__Task objective__
Return every line from the one containing "is (1055, 730)." down to the one containing "y-axis-label: Δ in BW (kg) is", both included, reproducing each line verbatim and nothing else.

Given records section start

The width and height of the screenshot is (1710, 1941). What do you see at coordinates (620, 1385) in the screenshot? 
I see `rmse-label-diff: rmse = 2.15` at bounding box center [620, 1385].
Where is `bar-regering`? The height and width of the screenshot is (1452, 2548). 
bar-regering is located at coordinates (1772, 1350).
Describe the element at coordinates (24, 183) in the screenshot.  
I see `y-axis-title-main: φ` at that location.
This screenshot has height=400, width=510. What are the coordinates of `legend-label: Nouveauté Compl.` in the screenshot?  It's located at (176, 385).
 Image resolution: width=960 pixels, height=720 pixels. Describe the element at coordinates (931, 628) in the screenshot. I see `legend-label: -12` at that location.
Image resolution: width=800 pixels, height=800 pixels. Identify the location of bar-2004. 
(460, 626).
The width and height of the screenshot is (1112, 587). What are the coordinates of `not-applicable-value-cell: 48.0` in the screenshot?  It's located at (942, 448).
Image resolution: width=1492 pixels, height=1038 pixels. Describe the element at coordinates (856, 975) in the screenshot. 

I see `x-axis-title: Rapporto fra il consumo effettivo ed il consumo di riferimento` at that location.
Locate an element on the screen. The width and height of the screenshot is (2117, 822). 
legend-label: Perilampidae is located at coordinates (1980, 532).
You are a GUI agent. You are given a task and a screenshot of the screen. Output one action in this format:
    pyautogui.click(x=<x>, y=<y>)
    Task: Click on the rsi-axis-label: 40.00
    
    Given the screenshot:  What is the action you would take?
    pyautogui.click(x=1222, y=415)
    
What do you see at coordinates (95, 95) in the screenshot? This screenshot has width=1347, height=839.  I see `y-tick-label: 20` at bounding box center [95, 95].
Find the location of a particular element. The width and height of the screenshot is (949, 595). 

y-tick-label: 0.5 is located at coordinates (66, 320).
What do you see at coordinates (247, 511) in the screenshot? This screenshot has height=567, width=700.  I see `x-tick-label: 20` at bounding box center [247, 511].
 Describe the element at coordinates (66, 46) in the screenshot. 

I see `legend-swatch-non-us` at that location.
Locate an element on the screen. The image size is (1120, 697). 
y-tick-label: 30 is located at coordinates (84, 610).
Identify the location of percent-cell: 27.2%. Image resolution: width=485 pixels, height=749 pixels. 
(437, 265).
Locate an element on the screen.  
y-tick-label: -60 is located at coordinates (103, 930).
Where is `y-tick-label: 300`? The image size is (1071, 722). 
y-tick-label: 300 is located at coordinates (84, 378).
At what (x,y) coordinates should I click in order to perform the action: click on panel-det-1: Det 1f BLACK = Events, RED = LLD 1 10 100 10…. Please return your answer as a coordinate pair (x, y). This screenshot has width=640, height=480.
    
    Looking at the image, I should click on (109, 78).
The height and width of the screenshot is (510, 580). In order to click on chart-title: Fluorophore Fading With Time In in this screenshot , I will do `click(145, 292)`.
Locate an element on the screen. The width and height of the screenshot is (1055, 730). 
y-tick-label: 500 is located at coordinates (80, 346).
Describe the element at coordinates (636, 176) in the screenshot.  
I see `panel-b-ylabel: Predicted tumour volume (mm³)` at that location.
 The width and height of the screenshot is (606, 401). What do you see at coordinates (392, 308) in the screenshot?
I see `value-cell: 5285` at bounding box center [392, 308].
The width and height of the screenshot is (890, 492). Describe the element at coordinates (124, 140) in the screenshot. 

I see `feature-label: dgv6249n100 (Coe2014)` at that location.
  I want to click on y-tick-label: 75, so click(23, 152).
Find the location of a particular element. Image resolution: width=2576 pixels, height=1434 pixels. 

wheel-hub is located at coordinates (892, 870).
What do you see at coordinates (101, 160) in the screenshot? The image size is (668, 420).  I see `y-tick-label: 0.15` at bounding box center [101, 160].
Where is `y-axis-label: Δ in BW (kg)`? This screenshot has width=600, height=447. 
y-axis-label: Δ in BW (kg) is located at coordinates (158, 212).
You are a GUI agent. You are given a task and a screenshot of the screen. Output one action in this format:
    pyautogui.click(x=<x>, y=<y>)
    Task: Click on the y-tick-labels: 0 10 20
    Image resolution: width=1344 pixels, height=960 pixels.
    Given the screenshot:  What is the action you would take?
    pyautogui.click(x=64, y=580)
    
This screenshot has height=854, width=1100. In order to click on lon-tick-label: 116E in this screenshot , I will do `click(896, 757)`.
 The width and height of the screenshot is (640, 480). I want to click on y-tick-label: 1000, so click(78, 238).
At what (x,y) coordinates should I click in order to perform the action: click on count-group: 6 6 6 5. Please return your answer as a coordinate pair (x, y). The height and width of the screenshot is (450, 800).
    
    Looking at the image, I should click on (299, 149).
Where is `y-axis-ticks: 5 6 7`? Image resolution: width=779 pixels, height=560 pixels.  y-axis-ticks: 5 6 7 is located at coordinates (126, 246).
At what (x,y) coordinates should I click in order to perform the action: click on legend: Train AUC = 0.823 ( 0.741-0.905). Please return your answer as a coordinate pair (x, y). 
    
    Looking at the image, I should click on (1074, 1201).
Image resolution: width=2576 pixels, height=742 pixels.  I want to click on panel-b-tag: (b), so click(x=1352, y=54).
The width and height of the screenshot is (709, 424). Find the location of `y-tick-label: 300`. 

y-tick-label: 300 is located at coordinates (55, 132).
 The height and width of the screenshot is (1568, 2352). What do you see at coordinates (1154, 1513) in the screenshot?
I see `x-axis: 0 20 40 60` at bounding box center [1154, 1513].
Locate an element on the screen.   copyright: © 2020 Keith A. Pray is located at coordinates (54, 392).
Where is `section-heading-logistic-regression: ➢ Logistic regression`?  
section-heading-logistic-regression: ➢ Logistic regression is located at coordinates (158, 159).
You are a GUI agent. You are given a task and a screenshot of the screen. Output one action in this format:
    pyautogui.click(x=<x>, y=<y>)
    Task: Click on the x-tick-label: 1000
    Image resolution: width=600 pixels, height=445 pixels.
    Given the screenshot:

Given records section end

__Answer box__
Locate an element on the screen. The width and height of the screenshot is (1055, 730). 
y-tick-label: 500 is located at coordinates (80, 346).
Describe the element at coordinates (636, 176) in the screenshot.  
I see `panel-b-ylabel: Predicted tumour volume (mm³)` at that location.
 The width and height of the screenshot is (606, 401). What do you see at coordinates (392, 308) in the screenshot?
I see `value-cell: 5285` at bounding box center [392, 308].
The width and height of the screenshot is (890, 492). Describe the element at coordinates (124, 140) in the screenshot. 

I see `feature-label: dgv6249n100 (Coe2014)` at that location.
  I want to click on y-tick-label: 75, so click(23, 152).
Find the location of a particular element. Image resolution: width=2576 pixels, height=1434 pixels. 

wheel-hub is located at coordinates (892, 870).
What do you see at coordinates (101, 160) in the screenshot? The image size is (668, 420).  I see `y-tick-label: 0.15` at bounding box center [101, 160].
Where is `y-axis-label: Δ in BW (kg)`? This screenshot has width=600, height=447. 
y-axis-label: Δ in BW (kg) is located at coordinates (158, 212).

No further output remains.